This section is confusing. Rents are both a money sink and a source?

It lead to an interesting concept. Most cities (all) have multiple property management type firms. A common one I know in my city owns a plethora of residential townhomes, apartments. and I'm sure single/dual/tri family homes they rent out to. They could even operate commercial properties, or at the very least, an other company would be heavily divested in that category.

Instead of direct source/sinks related to rent, couldn't we have a couple of companies that A) collect rent/lease from properties, pay taxes on their profits? b) Additionally instead of zoning land for free, couldn't we sell an area to one of those companies with the designate that it be used solely for a type of zone res/com/ind ? We pay for the zoning costs, roads etc, design, they own it collect rent, pay taxes.

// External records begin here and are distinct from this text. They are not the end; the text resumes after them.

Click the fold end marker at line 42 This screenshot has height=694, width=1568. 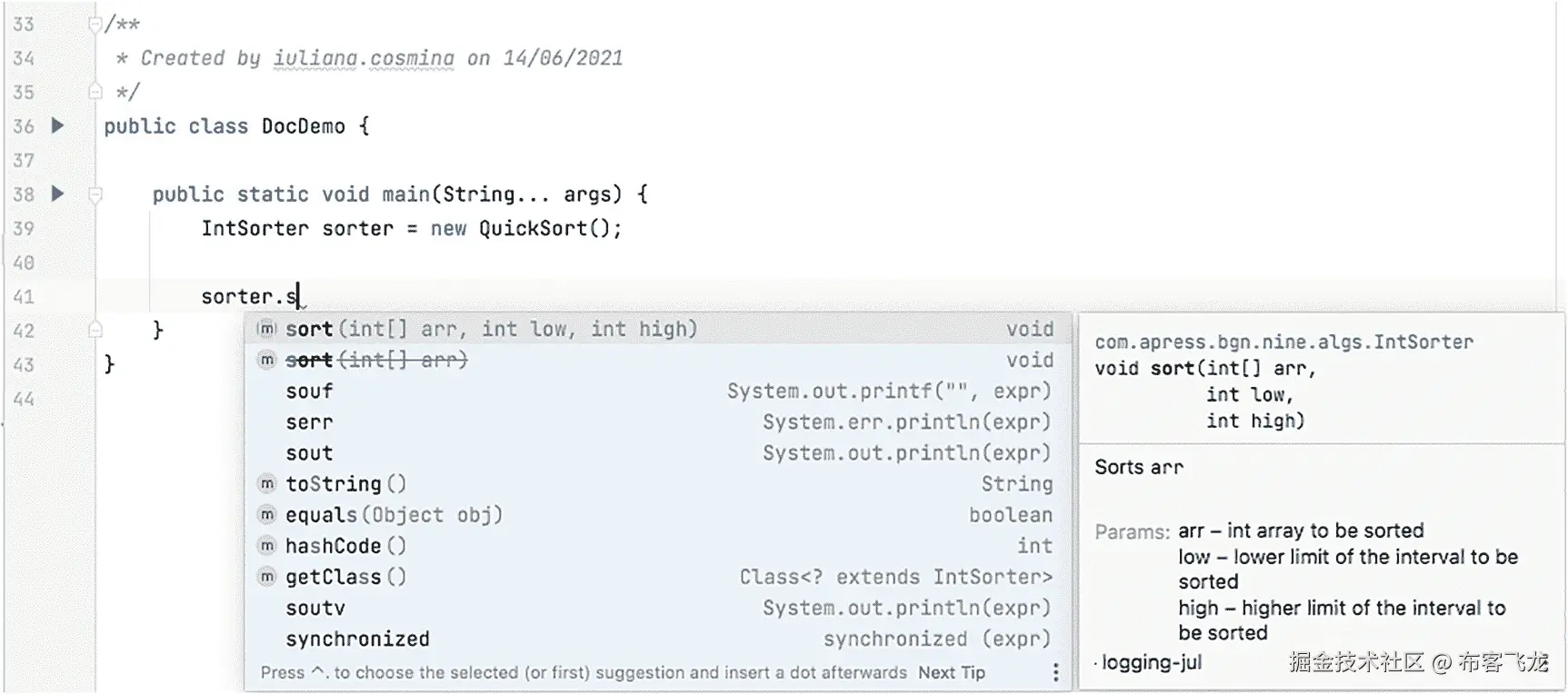click(x=95, y=330)
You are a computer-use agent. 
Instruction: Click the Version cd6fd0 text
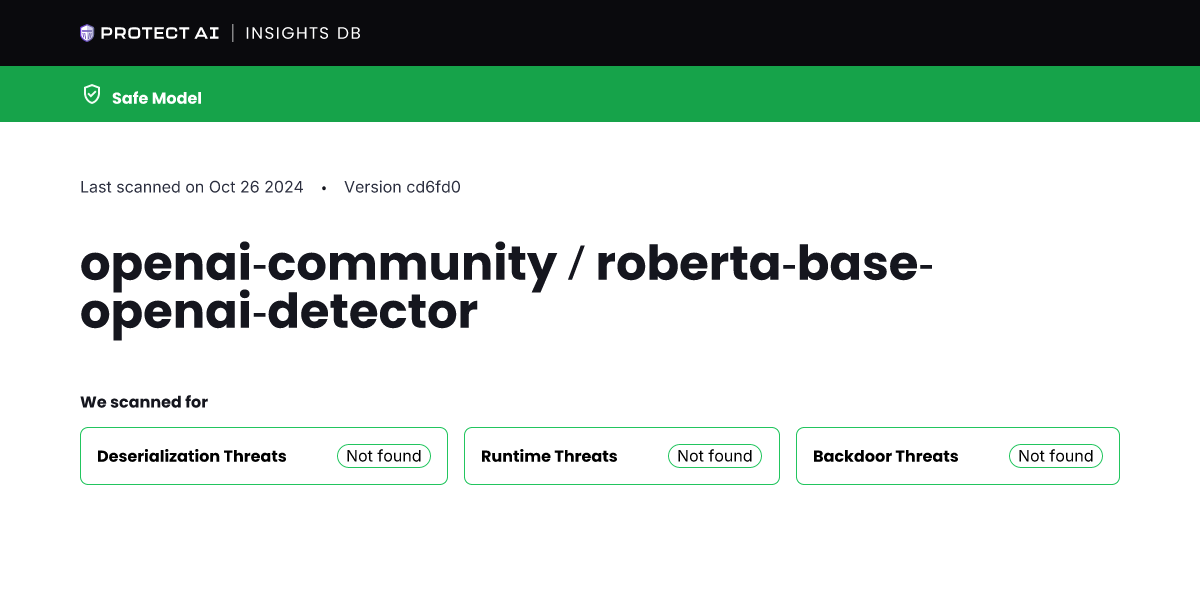[x=402, y=187]
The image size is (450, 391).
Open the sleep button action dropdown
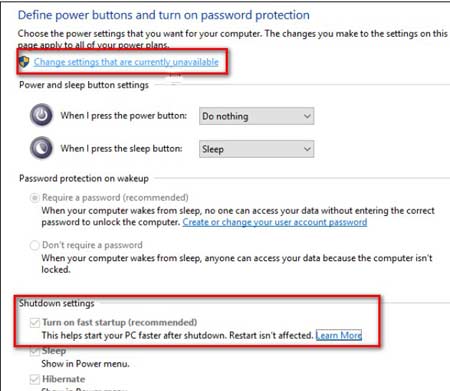pos(256,149)
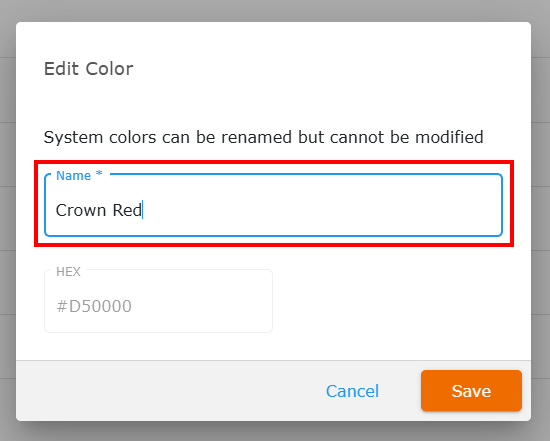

Just seems like a more realistic approach to rent source/sinks, (still not sure which it is or both?
 
So I just read (at least partially so far) the latest DEV diary about:

#9: Economy & Production​




"However, money doesn’t circulate in a closed system and it doesn’t appear out of nowhere.Rents, import payments, company profits, and player income are money sinks that removemoney from the economic simulation. To balance the money sinks, the simulation also features money sources in the form of paid rents and company profits and the funds used by the player which are distributed so that half of them go to the citizens based on their education level and half are evenly distributed to the commercial buildings’ wealth. Other money sources are export income from businesses and city services, tourists, and the aforementioned government subsidies for the city and individual citizens."

This section is confusing. Rents are both a money sink and a source?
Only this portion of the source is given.